3401 West End Avenue, Suite 260
P.O. Box 24300
Nashville, Tennessee 37202
SUPPLEMENT TO PROXY STATEMENT
FOR ANNUAL MEETING OF SHAREHOLDERS
June 20, 2019
The following information is a supplement to the J. Alexanders Holdings, Inc. (the Company) definitive proxy statement on Schedule 14A filed with the Securities and Exchange Commission on May 10, 2019 (the Proxy Statement) for the Companys Annual Meeting of Shareholders (the Annual Meeting) to be held on Thursday, June 20, 2019, at 9:30 a.m., central time, at Redlands Grill, 2609 West End Avenue, Nashville, Tennessee 37203. This corrects and supplements statements concerning abstentions on pages 2 and 40 of the Proxy Statement.

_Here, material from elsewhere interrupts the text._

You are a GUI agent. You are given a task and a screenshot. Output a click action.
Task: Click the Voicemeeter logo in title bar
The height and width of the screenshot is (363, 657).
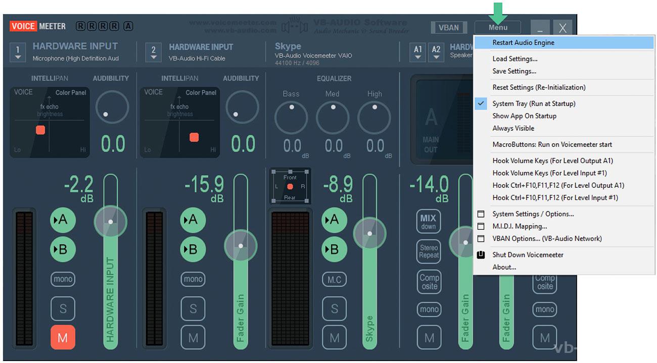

Pursuant to New York Stock Exchange requirements, abstentions will have the effect of a vote against Proposal 3, the proposal to approve the Companys Amended and Restated 2015 Equity Incentive Plan, which requires the affirmative vote of the majority of votes cast on such proposal.
Except as set forth in this supplement, all information set forth in the Proxy Statement remains unchanged. Please note that this supplement does not change the proposals to be acted upon at the Annual Meeting, which are described in the Proxy Statement.